◆ **Exercise objective**: I'd like every line from the material below that has "Given" in it.
*** Begin section ***
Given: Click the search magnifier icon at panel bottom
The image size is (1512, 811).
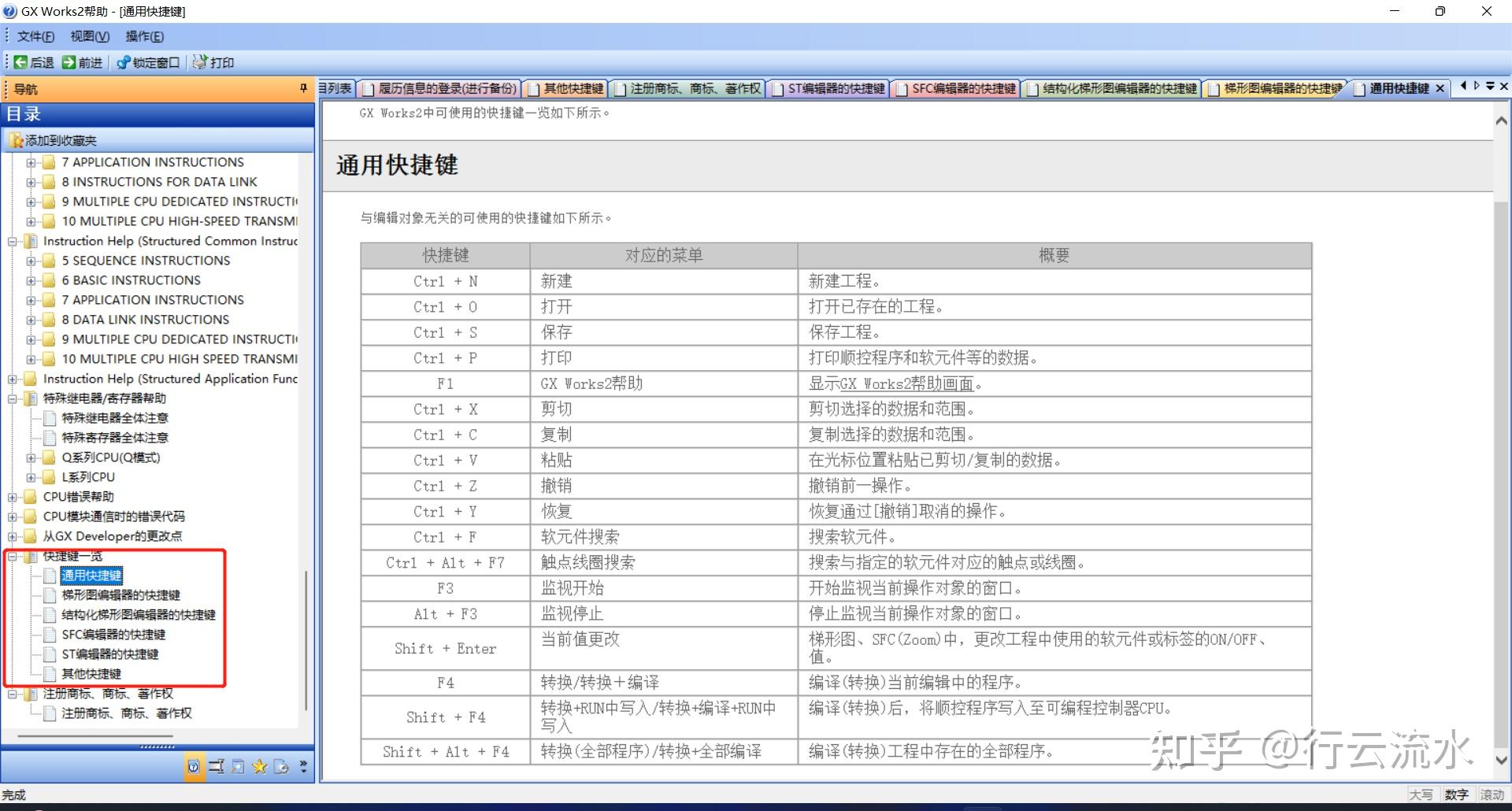Looking at the screenshot, I should [x=238, y=766].
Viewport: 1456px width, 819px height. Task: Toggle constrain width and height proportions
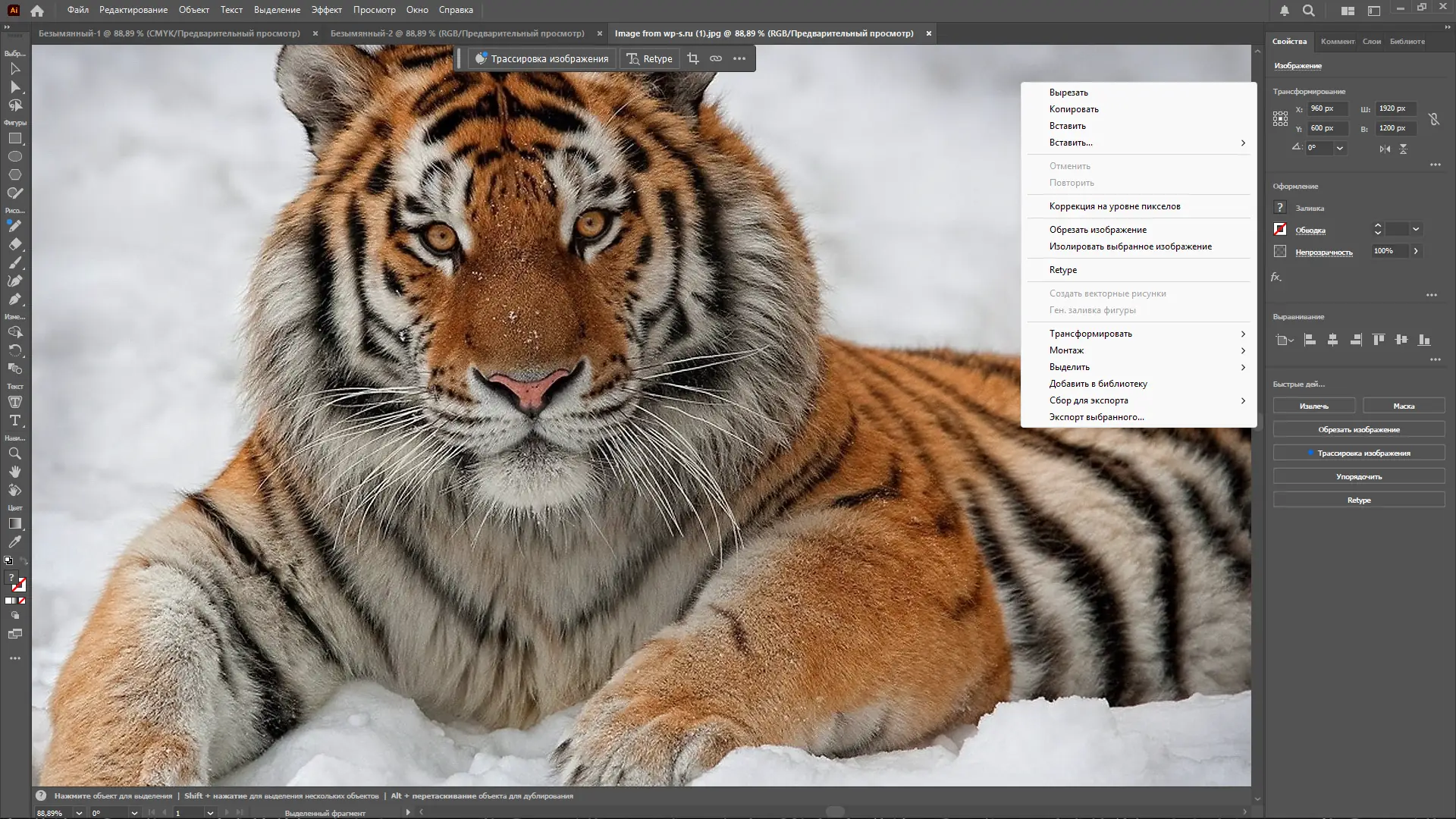pyautogui.click(x=1433, y=119)
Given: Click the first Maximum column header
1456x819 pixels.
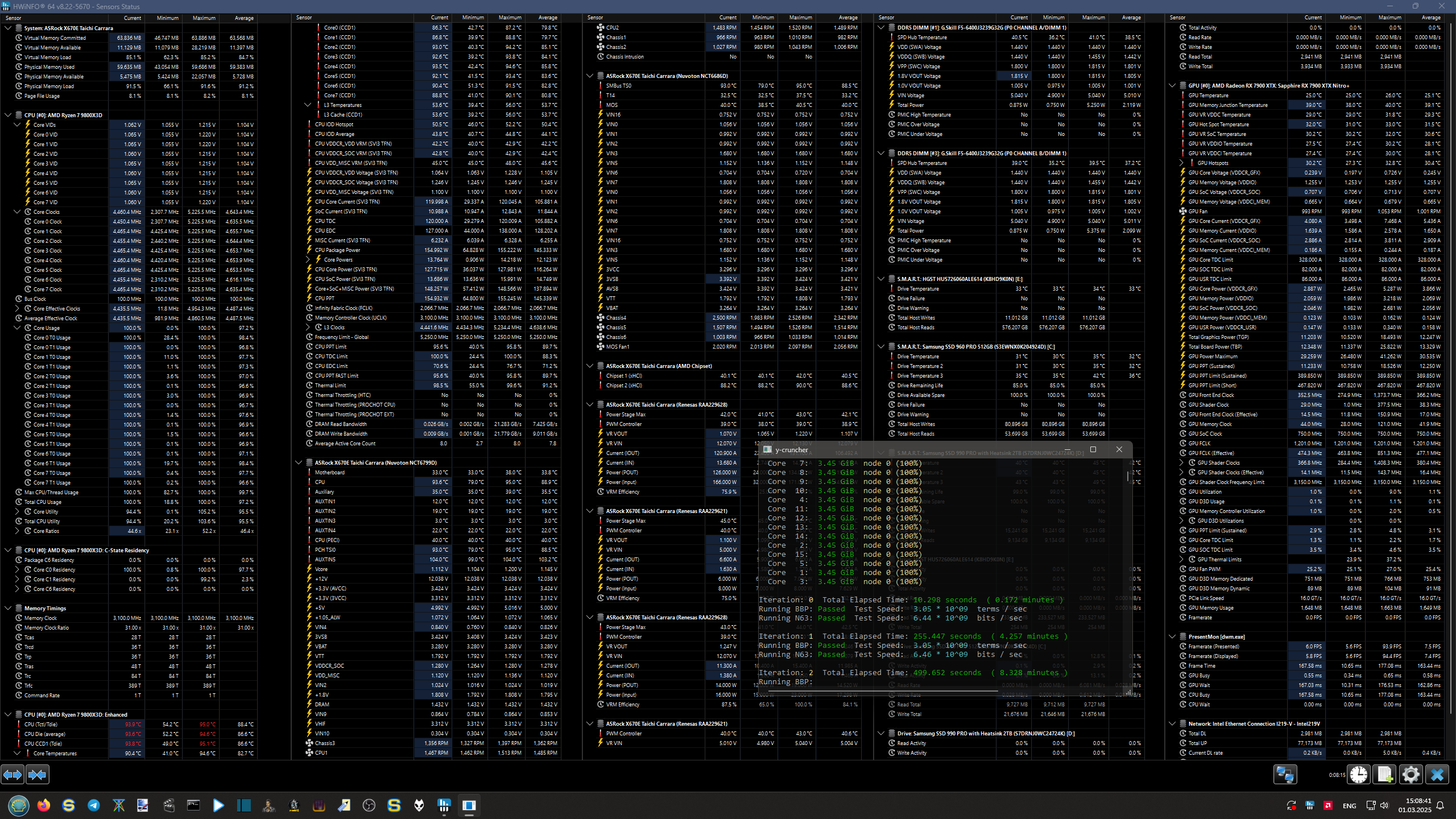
*** End section ***
◆ **Solution below**:
Given: Click the search magnifier icon at panel bottom
Given: Click the first Maximum column header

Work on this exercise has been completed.